Banks adapt to changes in technology and customers
COLUMBIA - Landmark Bank opened in Missouri more than 100 years ago. A lot has changed in that time, not just at Landmark, but other banks as well.
"When I got into banking 23 years ago I thought I was going to be bored, and boy have I not been bored. Things have changed so quickly that really our biggest struggle is to keep up," said Mary Wilkerson, the senior vice president of marketing at the Central Bank of Boone County.
In order to stay on top in a competitive industry, banks must meet customers' needs, and in today's era that means adapting to technology.
"Every time a new piece of technology comes out, whether it be you know, an iPad, a watch or whatever it might be, we have to understand how our customers might want to use that new piece of technology to interact with us," Landmark Bank senior vice president Nicholas Kieffer said.
Recently Landmark Bank added around 10 ATM's around Columbia, added video tellers at drive-thrus to expand service hours and began offering mobile banking.
Kieffer said the changes followed the shift of how customers want to interact with their bank.
"Customers are more comfortable making their deposits on their own terms and their own time frame and their own traffic pattern," Kieffer said.
But the constant race with technology doesn't come easy.
"On one hand you're pushing the envelope as far as you can technologically to provide your customers with as much service as possible and then you've got to the regulatory environment that says you can't do this and you can't do that," Wilkerson said.
She said the constant push and pull has created struggle in offering new products and service quickly. Yet the updated services are something the banks have to absorb to stay relevant.
With the increase in remote banking there has been a national trend of decrease in the physical space of banks. Data from the Federal Deposit Insurance Corp. reported since 2010 bank branches and offices in the U.S have declined by more than 2000. This decline is seen in Missouri as well, decreasing by 33 banks since 2010, according to data from the Missouri Department of Finance.
Wilkerson said it has only been in the last two years that banks have seen a decrease in the number of teller transactions.
As some customers decrease their interaction with tellers, they gain convenience, but lose the relationship aspect, which MU Finance Professor John Howe says is critical for local banks.
"Community banks make their living with relationships, so the thing that distinguishes them from the very large banks that are often in the headlines is they tend to be more relationship driven," Howe said.
For the Central Bank of Boone County, this means the responsibility of maintaining the relationship is on the bank.
From being out in the community, to hosting different classes and programs, the bank strives to connect with the community.
"In the way, way, old days bankers would sit in their desk and they'd be up high behind bars, and they would sit patiently waiting for the customer, well it doesn't work that way anymore, we've got to go out and get them, we've got to go out and talk to them, we've got to go out and build relationships," Wilkerson said.
Despite the decrease, Howe doesn't believe bank branches will ever fully go away. He said some functions will always require person-to-person contact and banks also serve a wide clientele.
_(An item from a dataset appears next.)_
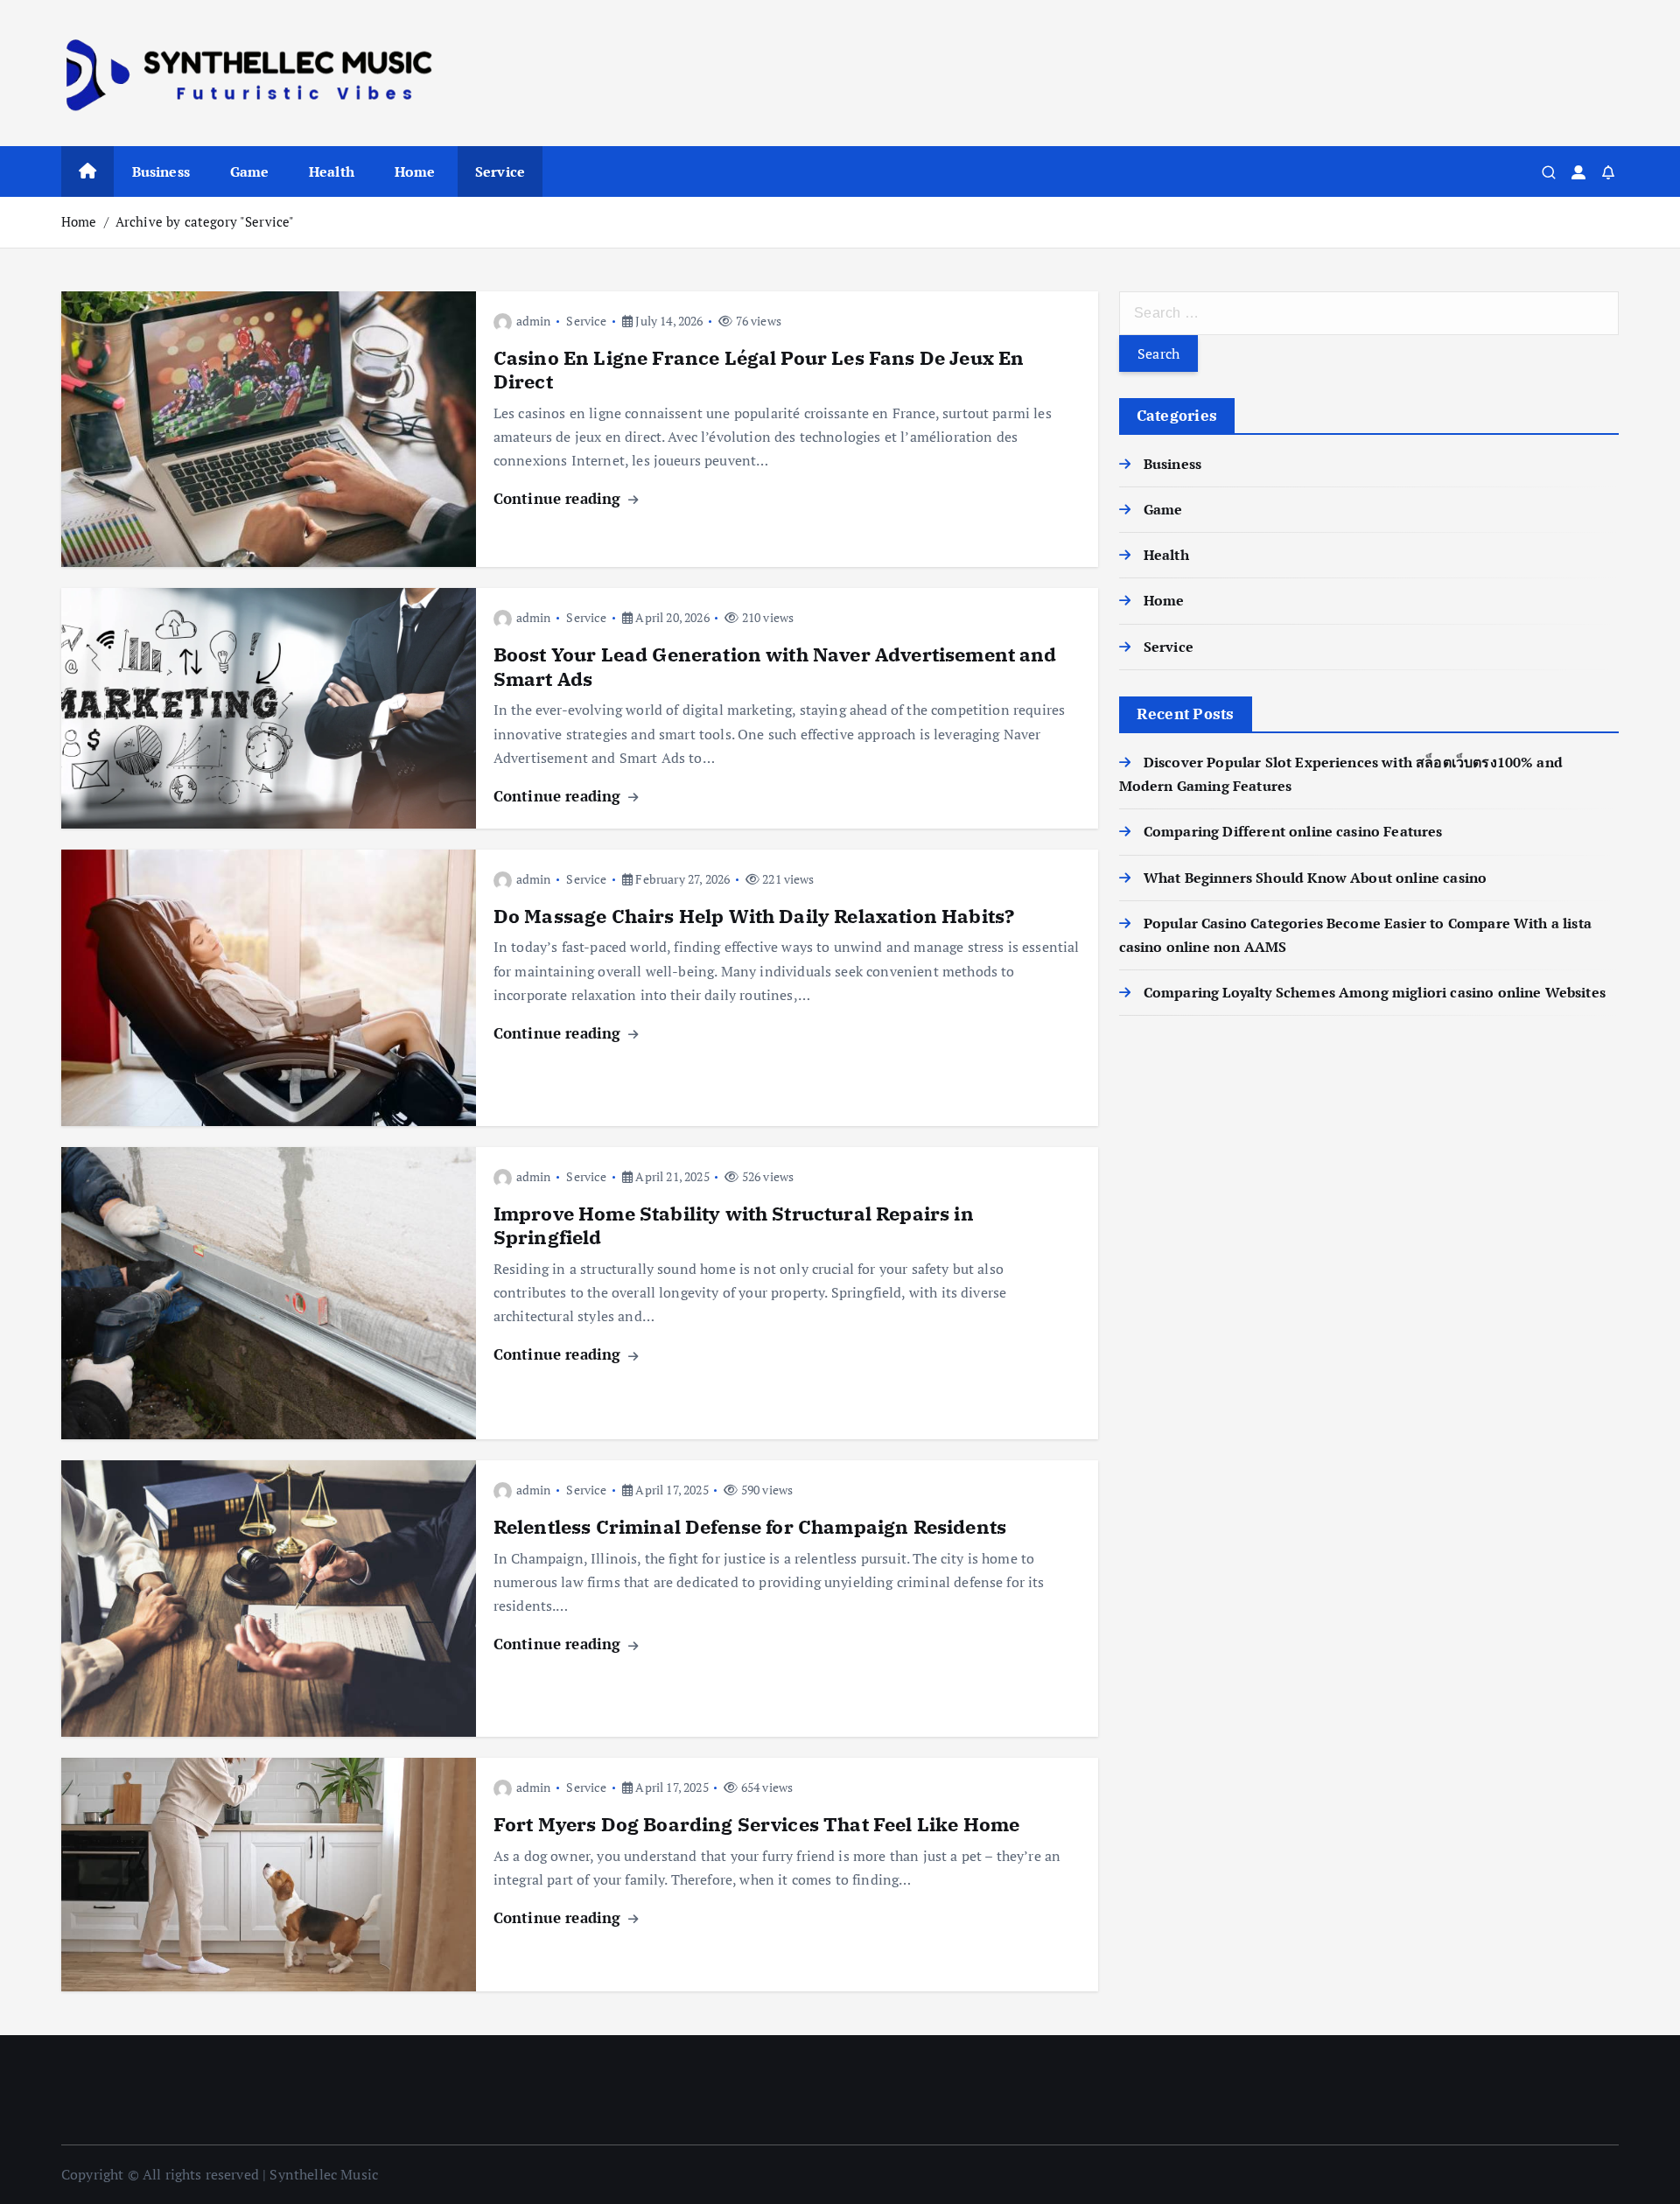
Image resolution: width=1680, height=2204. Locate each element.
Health (331, 171)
"The problem that banks have is they have to straddle a whole bunch of generations and they have to satisfy a whole bunch of generations," Howe said. "My parents would never dream of banking even online. They might go through a drive thru, but they're very much bricks and mortar kinds of people."
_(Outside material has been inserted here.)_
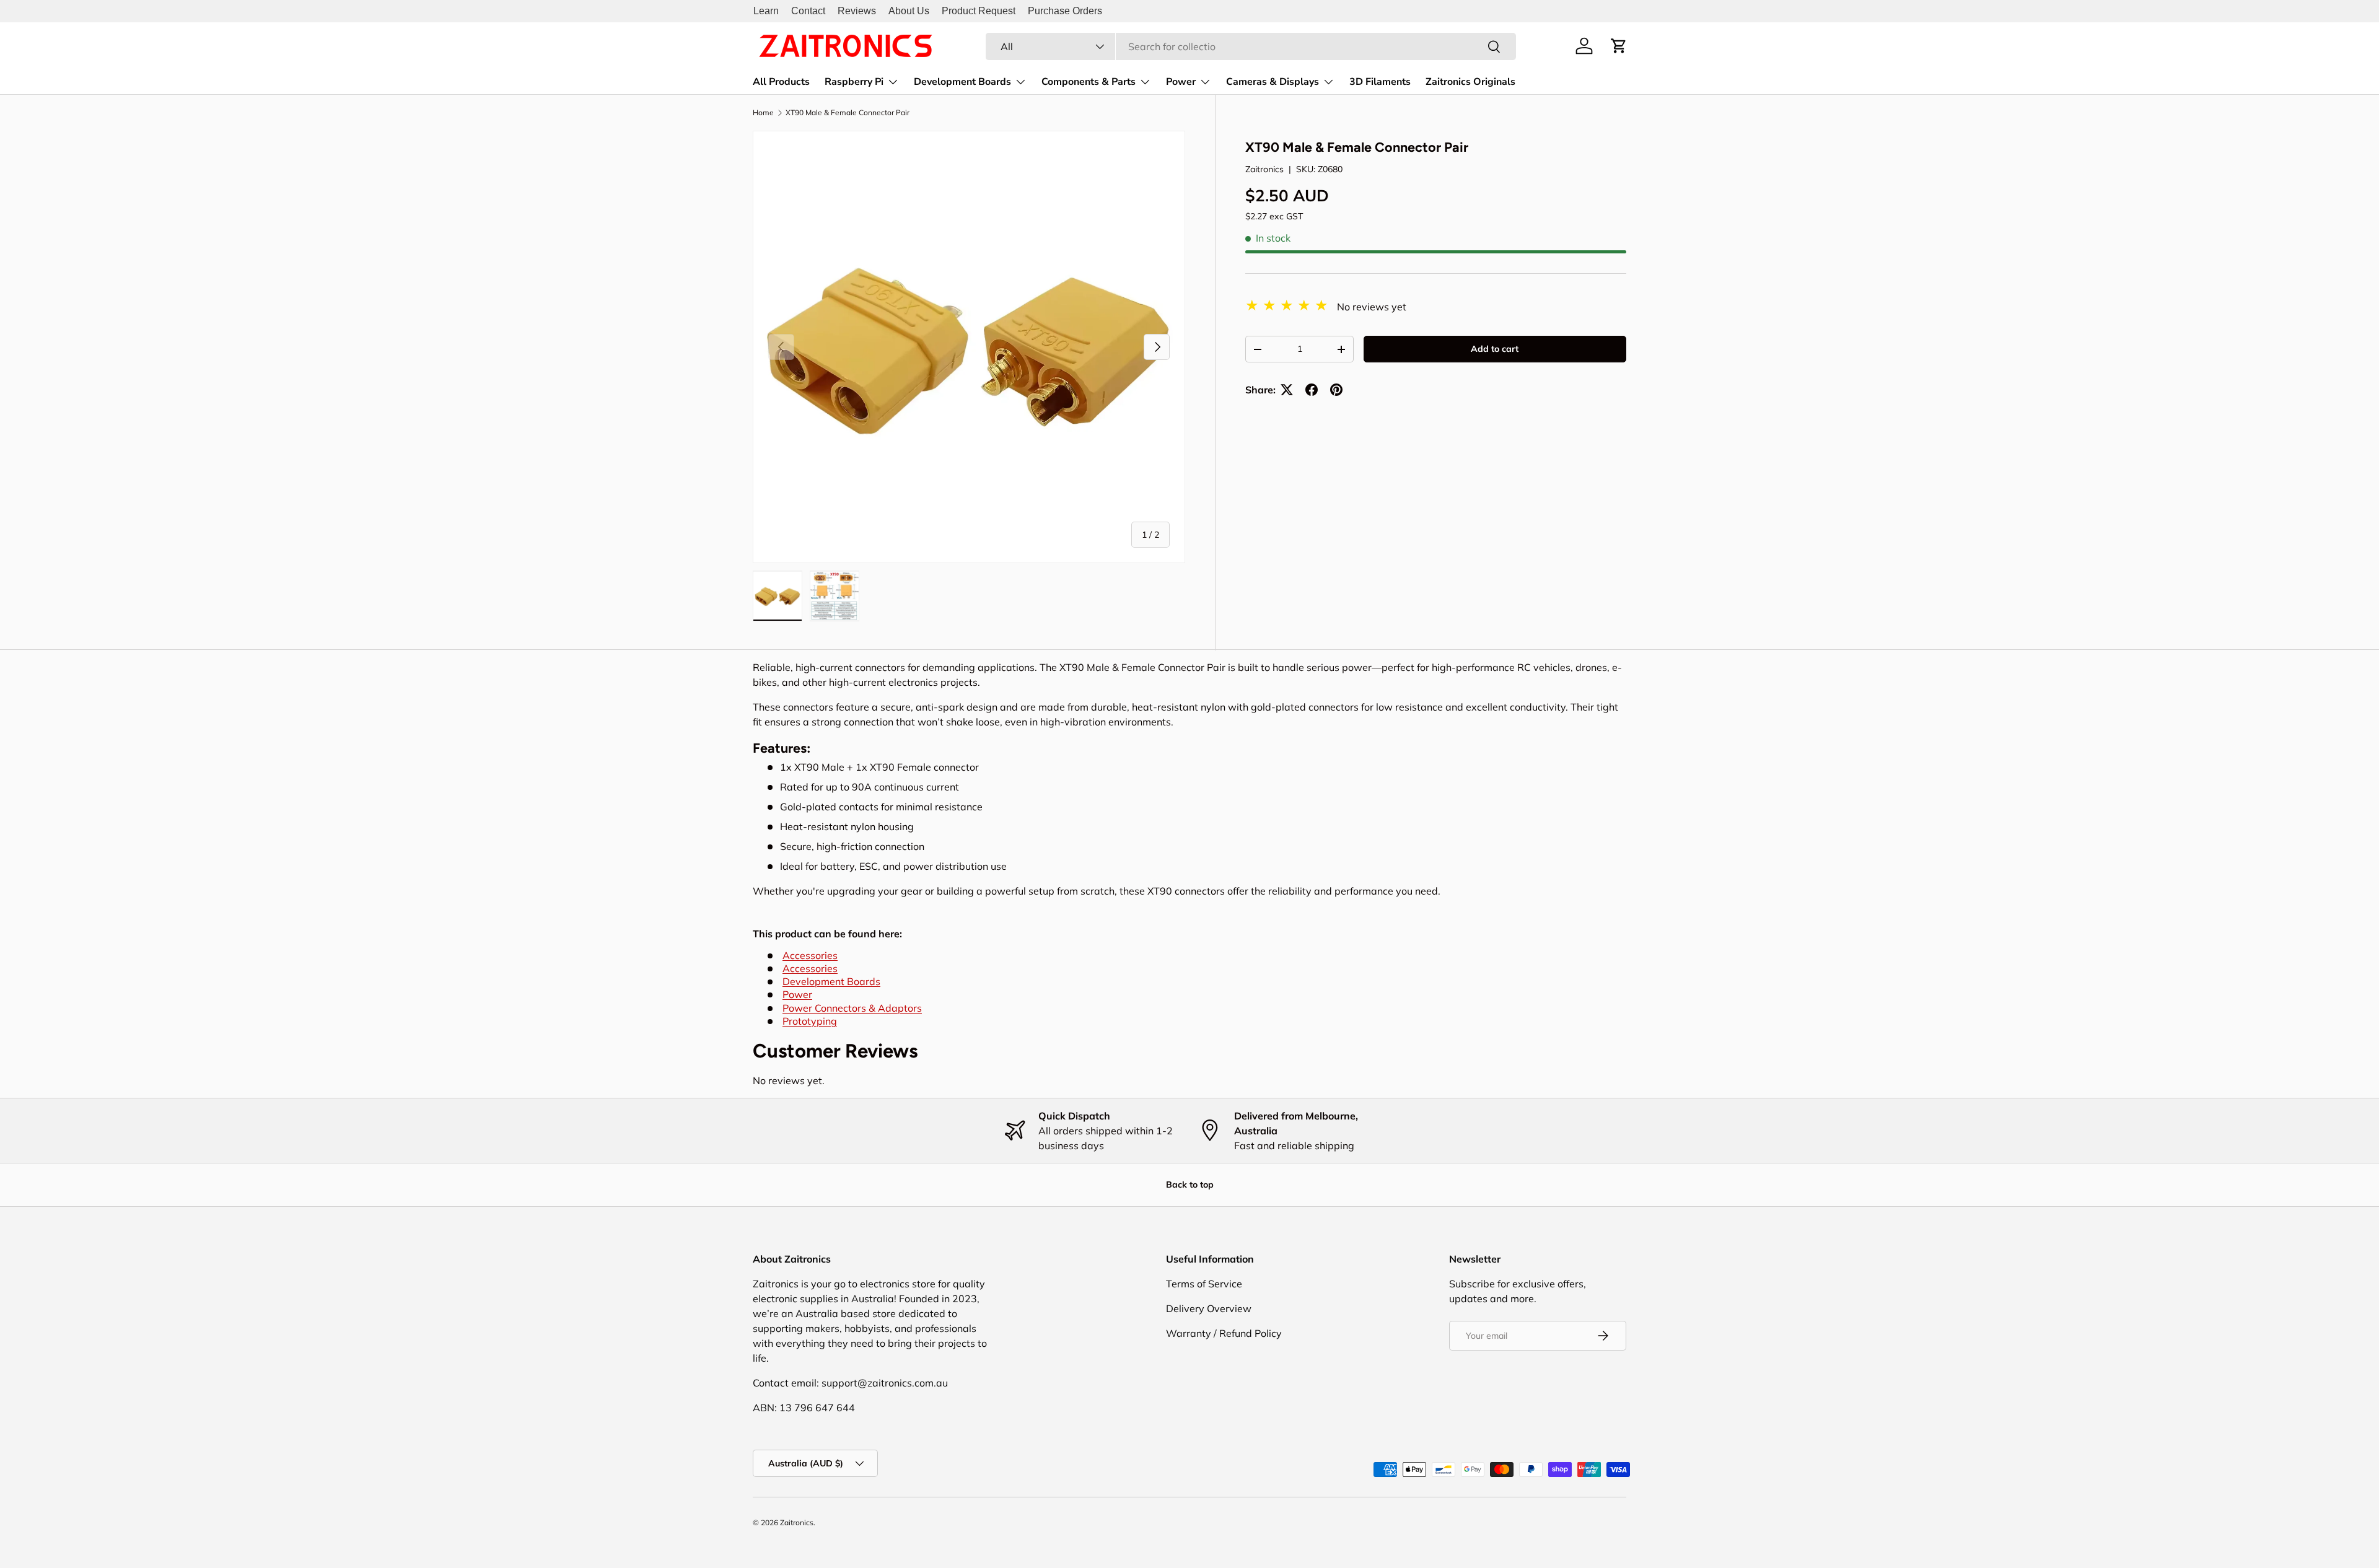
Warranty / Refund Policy (1224, 1333)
Wilkerson agrees that this is an aspect of banking that poises a challenge for the industry right now.
"We still have to have branches, we still have to have telephones, we still have to have fax machines, but we also do a tremendous amount of interaction with our customers online, through live-chat or online banking or mobile banking," Wilkerson said.
All agree that the shift of why people come in will continue to evolve.
"There might be fewer people coming in, but they're different types of conversations, which take longer, they're more advice, needs-based kinds of conversations," Kieffer said.
Kieffer predicts the shift in banks' role from a transaction-based to an advisory is something that will continue to evolve.
As the banks continue to find their place among developing technology, Wilkerson finds the bank will always maintain a place for customers to come for quality advice and a safe place for their money.